What do I mean by that? I mean that this thing we require—language—this thing that is effectively one of the greatest tools that humans have ever invented, is ultimately subpar. There are neural impulses in your mind that you are going to try to communicate. You're gonna have the greatest conviction ever when you say "I love you," and you just hope that that general-ass map connects with the territory of feeling that you have created with somebody—such that they can trust it, even though they have no goddamn idea what that word is supposed to mean. But they can feel it.
The map is not the territory is a fundamental principle I believe in, which is why this comes full circle: words will always fail us. However, humans don't have to fail us, because ultimately the difference between lip service and sweat equity—these buzzwords that we use—is how someone shows up.

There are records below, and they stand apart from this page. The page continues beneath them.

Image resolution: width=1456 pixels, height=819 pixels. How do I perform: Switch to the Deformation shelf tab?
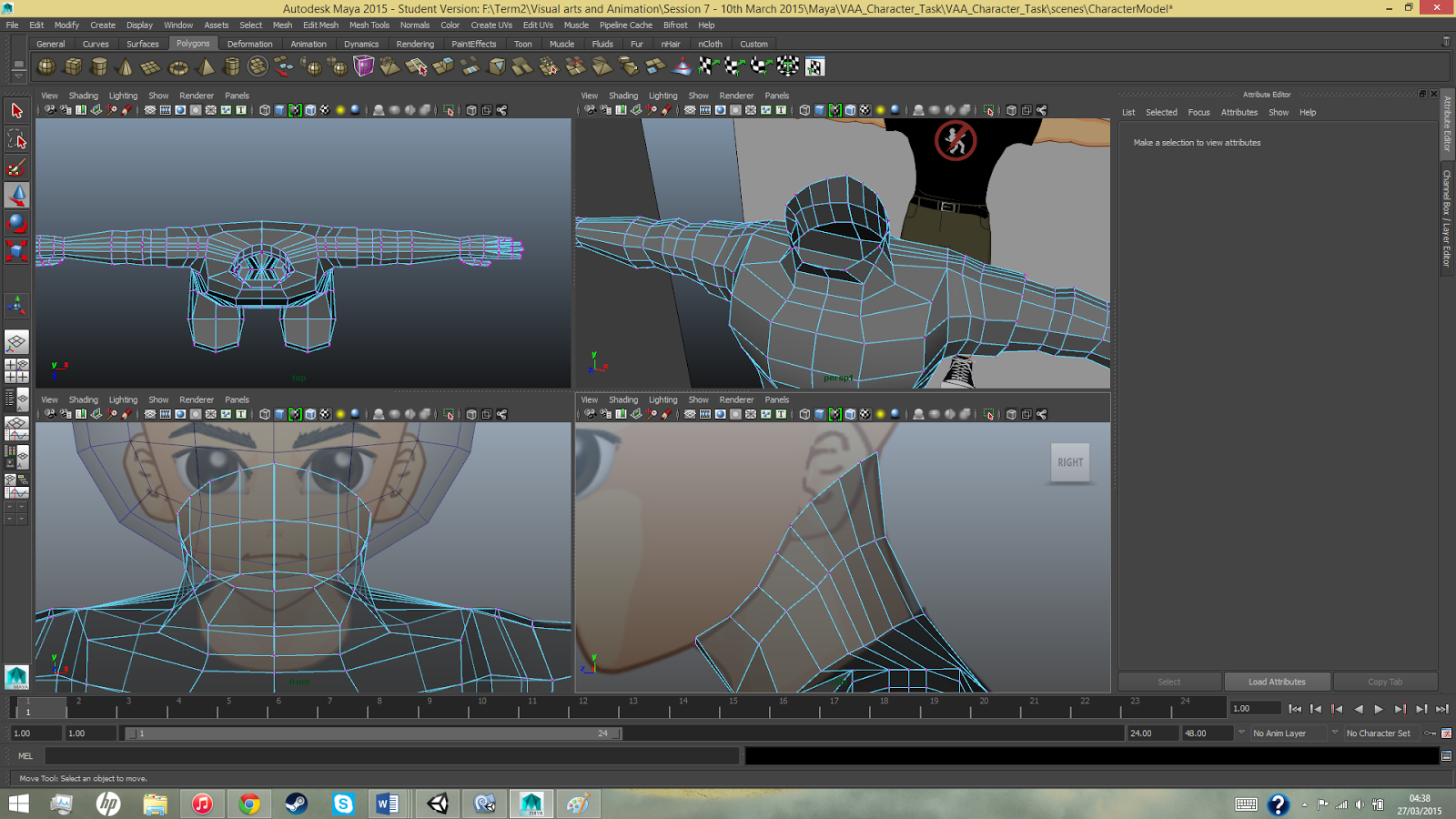(249, 44)
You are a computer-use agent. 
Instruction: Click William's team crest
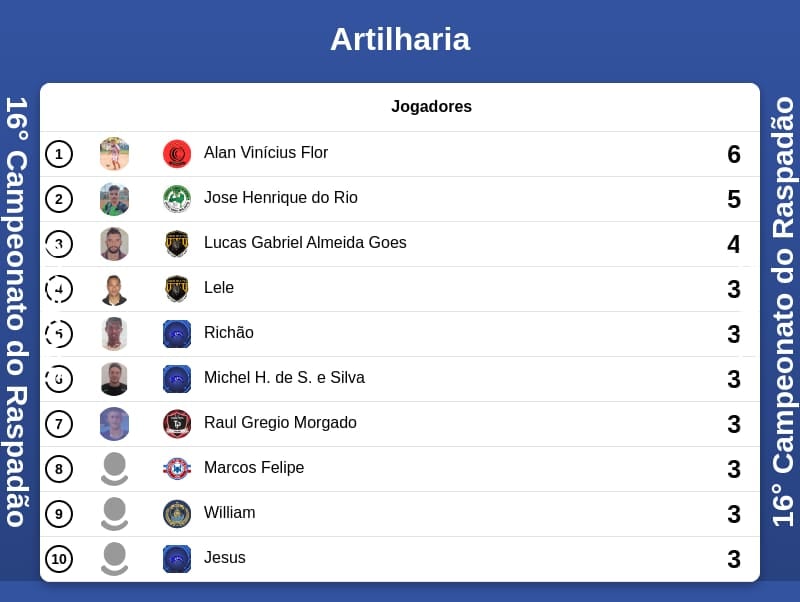177,514
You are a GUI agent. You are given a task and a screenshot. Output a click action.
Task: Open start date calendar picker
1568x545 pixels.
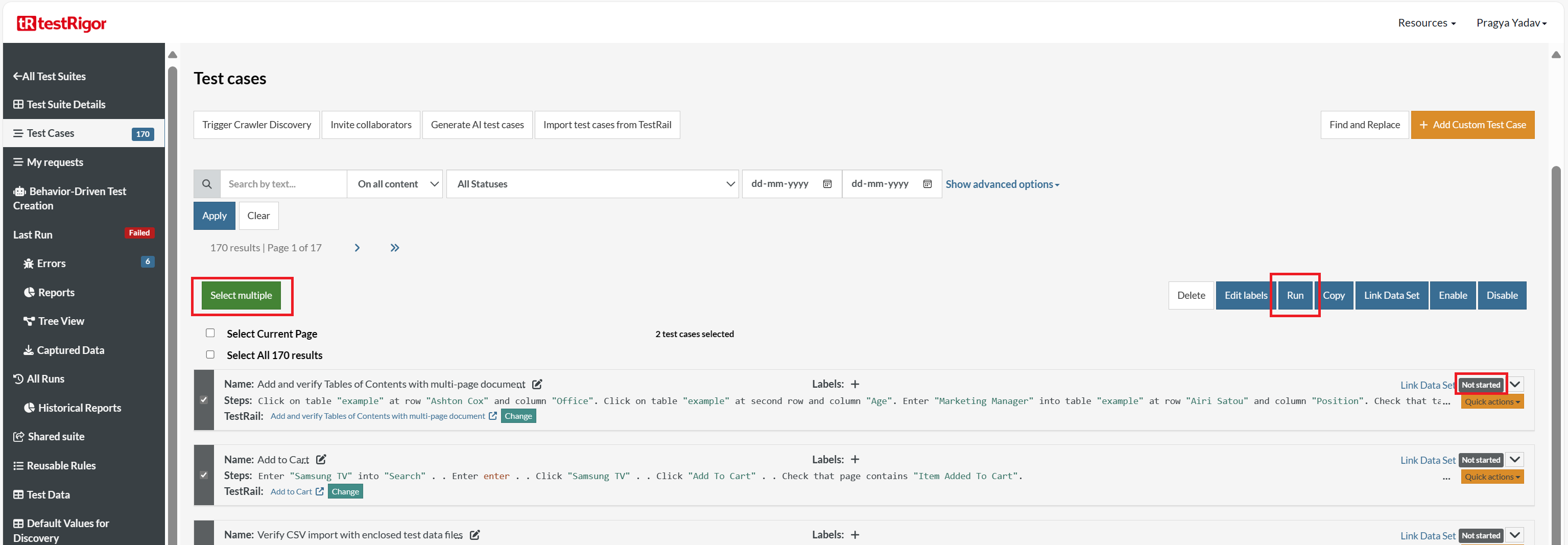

So I got to college, and I thought, man, I am outshooting my coverage, baby. Everything is free chicken at this point. And then I made best friends with a motherfucker that goes and gets colon cancer.
Remember: success—your fate, however it is bestowed in this life—is not always highly coupled to deserving. Not to character.
And so Andrew—what did Andrew teach me? Did he tell me to get checked for a colonoscopy at age 21? No, he didn't teach me that, because that's silly and you shouldn't do that. He did teach me gallows humor. He cemented gallows humor in me. Maybe that's how I knew I would end up joining the military.
What did Andrew actually teach me? There are angels on earth. They're not perfect. They're not there to grant wishes. They're just there to remind you, through their example, that it is possible to live a worthy life—one that seems unremarkable in any given moment. However, when looked at as a collective, it's the most remarkable thing you can ever behold.
We are verbs, not nouns. We are endowed with the ability to tell stories. We must never forget that success is not the same as merit. And let me tell you this: the greatest gift you can give to somebody is to model the way to live a worthy life.
If there's anything in this world that is angelic, it is that—because that gets back to this idea that the map is not the territory. And so what is the strongest, most potent force in the world? It is a model of action—one that does not need any description to be its own evidence.